Alex Ovechkin won the NHLPA award for MVP, the Ted Lindsay Trophy. Ovie’s speech fluctuated from rowdy hellos and Vegas cheers to a solemn invocation of his brother Sergei, who died in a car accident when Ovie was 10. The music cued Ovechkin to cede the floor to the next presenter, but Ovie persevered, continuing his speech as soon as it died down.
To the surprise of no one, Jose Theodore was awarded the Masterton Trophy. Given to the player “who best exemplifies the qualities of perseverance, sportsmanship, and dedication to ice hockey”, Jose was a shoo-in. After the harrowing events of last summer, Theodore’s meteoric rise– culminating in those wizardly performances of early ’10– was even more inspiring. As we expected, Theo’s speech brought tears to nearly everyone in earshot. It was only moments later that Tarik El-Bashir reported that Theodore will not be re-signed by the Capitals. We’re saddened to lose such a great player and guy, but we’re thankful that we got to cheer for him at all. Ever since that whole Paris Hilton thing ended, Jose has been nothing but class.
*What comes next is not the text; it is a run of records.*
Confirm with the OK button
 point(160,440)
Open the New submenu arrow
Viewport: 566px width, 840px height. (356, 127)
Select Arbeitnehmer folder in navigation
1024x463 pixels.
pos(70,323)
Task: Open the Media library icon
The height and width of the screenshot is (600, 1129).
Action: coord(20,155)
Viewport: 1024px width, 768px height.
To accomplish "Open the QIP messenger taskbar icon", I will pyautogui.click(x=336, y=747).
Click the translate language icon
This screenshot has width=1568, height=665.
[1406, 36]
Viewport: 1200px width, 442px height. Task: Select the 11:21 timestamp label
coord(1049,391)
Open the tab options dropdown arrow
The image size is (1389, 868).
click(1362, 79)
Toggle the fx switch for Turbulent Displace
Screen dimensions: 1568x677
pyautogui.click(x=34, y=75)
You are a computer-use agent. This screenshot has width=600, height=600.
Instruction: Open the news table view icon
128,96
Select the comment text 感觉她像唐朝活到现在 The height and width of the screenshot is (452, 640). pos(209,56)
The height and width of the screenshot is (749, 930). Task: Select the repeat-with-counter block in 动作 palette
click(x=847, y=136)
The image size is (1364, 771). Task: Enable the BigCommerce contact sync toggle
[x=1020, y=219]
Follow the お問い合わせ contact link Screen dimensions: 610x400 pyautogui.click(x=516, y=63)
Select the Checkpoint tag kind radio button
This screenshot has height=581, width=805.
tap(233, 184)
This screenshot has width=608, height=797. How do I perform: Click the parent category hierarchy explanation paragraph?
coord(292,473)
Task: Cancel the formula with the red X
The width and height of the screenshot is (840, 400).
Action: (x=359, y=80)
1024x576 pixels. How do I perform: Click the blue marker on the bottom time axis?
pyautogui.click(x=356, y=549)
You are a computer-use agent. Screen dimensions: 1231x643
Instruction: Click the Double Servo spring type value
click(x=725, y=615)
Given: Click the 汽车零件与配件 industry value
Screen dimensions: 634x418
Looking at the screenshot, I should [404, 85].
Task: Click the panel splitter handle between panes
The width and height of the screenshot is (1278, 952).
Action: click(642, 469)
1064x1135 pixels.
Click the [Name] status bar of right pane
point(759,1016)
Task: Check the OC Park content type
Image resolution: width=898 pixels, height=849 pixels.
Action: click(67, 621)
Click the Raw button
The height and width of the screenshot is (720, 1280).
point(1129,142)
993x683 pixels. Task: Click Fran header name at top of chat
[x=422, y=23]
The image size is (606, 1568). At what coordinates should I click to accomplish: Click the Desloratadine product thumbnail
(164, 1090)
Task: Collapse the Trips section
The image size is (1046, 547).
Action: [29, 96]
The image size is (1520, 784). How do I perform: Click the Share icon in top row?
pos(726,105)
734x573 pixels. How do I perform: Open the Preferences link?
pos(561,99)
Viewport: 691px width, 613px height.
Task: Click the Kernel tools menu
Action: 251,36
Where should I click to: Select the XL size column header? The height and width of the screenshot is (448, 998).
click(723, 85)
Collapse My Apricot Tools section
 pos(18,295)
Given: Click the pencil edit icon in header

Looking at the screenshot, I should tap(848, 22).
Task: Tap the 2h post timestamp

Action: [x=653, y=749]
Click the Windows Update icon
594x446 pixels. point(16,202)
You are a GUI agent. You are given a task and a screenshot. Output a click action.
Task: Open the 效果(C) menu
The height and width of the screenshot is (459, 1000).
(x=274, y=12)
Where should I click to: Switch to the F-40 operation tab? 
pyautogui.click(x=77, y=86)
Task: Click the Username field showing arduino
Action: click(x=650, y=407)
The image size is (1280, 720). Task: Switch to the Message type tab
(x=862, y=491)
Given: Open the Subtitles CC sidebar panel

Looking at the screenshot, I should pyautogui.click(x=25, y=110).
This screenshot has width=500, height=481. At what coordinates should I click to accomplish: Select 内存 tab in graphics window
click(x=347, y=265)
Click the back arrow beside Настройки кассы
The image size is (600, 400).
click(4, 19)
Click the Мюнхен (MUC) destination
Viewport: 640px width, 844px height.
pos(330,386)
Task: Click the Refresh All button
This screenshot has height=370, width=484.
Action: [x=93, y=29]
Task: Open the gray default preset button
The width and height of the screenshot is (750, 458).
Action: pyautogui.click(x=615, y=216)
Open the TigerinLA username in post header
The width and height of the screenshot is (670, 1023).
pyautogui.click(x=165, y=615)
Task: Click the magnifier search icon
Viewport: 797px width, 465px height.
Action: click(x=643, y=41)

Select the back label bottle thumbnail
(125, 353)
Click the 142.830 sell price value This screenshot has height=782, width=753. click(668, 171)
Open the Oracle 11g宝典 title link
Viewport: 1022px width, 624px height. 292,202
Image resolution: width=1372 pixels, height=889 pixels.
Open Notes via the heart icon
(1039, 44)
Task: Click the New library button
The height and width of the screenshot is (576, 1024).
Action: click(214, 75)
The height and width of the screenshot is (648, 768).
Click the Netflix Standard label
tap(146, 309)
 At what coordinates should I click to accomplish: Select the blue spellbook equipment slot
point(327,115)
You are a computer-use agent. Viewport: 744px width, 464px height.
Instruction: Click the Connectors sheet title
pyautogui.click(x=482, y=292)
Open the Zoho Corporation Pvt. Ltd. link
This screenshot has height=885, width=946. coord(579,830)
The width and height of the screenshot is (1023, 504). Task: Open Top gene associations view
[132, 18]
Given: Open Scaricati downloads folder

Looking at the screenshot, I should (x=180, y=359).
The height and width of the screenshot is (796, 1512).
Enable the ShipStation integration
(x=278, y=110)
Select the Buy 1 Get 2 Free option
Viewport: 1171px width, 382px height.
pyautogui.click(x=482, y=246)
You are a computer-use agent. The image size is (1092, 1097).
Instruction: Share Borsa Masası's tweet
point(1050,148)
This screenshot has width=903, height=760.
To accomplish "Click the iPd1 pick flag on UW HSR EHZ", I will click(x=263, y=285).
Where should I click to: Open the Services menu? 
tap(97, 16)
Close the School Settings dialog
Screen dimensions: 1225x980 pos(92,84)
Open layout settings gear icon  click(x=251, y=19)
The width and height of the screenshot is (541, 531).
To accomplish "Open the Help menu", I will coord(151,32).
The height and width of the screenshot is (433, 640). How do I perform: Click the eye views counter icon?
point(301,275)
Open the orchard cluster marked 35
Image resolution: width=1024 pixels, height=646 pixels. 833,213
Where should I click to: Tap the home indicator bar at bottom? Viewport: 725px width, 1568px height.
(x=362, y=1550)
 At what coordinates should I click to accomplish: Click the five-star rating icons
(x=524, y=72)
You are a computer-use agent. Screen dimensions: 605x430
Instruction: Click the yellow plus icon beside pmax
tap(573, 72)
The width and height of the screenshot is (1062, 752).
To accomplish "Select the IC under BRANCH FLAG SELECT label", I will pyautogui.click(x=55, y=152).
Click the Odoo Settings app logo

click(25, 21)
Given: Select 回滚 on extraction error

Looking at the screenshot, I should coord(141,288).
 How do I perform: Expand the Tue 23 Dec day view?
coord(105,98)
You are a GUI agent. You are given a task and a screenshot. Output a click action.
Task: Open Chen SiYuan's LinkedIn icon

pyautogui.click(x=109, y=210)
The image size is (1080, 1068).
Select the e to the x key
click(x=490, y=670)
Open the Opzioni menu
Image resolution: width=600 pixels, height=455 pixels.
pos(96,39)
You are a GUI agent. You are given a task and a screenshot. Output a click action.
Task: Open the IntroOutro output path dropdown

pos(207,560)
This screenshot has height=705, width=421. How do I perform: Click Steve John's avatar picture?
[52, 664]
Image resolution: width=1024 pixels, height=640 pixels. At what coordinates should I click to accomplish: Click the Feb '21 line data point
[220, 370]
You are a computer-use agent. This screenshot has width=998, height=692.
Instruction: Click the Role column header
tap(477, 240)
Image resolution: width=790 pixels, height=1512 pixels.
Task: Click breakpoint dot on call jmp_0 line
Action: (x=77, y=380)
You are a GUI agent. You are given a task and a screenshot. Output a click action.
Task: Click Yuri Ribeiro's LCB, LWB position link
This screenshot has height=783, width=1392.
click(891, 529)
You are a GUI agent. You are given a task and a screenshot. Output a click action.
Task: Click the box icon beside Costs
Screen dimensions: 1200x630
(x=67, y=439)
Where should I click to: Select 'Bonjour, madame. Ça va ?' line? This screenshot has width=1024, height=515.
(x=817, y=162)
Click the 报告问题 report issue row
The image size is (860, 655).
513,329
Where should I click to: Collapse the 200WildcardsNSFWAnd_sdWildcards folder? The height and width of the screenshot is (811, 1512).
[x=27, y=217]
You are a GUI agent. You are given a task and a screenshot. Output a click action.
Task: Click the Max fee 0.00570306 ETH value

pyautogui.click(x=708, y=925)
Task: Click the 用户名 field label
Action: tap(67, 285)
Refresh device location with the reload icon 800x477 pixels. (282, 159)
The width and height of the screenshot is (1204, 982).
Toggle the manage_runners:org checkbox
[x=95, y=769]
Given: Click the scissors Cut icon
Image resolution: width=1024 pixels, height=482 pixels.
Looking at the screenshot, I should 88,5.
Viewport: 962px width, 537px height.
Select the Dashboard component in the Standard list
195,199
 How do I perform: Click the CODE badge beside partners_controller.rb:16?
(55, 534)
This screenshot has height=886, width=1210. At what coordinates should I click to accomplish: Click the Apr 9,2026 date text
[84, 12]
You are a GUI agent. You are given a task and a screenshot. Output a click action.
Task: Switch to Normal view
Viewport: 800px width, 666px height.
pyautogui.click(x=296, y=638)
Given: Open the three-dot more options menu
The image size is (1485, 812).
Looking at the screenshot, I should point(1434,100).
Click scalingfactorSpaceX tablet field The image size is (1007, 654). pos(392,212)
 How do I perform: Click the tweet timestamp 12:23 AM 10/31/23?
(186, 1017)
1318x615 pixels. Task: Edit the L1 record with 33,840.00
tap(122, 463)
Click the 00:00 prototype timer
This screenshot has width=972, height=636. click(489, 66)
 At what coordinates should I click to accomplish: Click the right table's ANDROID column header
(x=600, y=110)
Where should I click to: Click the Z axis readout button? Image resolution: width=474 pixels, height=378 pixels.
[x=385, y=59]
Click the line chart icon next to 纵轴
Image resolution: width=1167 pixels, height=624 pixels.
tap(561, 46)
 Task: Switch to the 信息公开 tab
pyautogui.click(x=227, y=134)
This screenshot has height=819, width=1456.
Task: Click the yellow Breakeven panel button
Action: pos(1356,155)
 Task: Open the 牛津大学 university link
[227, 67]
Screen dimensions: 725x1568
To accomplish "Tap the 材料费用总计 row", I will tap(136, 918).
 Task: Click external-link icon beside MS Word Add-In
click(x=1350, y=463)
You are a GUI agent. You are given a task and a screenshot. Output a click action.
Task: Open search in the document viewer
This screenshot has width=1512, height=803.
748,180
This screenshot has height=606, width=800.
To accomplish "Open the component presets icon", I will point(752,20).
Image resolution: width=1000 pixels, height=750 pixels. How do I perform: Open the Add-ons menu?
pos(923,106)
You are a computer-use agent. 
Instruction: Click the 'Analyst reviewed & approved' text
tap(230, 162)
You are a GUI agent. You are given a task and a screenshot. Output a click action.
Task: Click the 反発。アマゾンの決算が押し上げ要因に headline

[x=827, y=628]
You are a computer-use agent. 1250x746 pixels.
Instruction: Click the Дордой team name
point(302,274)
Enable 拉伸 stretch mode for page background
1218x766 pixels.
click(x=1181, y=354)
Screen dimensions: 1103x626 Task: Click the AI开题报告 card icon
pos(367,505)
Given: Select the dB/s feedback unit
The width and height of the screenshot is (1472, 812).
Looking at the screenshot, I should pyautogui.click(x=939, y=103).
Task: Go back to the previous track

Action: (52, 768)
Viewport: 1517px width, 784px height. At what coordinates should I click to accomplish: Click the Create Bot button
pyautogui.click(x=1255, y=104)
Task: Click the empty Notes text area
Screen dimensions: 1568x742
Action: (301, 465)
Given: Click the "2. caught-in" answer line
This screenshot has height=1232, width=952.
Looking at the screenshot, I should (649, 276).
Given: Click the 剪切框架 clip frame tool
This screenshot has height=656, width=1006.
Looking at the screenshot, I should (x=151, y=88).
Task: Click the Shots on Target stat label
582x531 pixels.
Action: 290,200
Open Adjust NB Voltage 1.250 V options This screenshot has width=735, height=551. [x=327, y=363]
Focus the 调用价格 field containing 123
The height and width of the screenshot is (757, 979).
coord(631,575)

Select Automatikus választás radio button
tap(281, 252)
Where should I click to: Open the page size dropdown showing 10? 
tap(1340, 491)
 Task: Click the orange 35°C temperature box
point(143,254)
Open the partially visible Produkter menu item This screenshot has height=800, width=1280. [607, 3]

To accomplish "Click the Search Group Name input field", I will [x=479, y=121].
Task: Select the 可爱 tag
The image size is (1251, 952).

Mike Green did not win the Norris Trophy. There’s no way to tread carefully around this point: it’s a sham. As reported by Mike Vogel, Mike Green joins Sergei Gonchar as the only points-leading defenders to get passed over for the Norris every year. We’re heartened that Mike Green is in Las Vegas, a bottomless font of empathy, where he can surely salve the wound with a bucket of ice-cold Red Bull and vodkas.
Finally, Alex Ovechkin did not win the Hart Trophy, nixing his chance for a threepeat. The award went instead to Art Ross winner, Henrik Sedin. It seems conclusive now that Ovechkin’s ten missed games, most due to suspension, were too many for the Professional Hockey Writers’ Association. Our cold comfort on the snubbing is that Ovie handily beat Sidney Crosby in the race for second place.
Other observations on the NHL Awards:
- Sidney Crosby won the Messier Leadership Award and the Freddie Mercury Overbite Award.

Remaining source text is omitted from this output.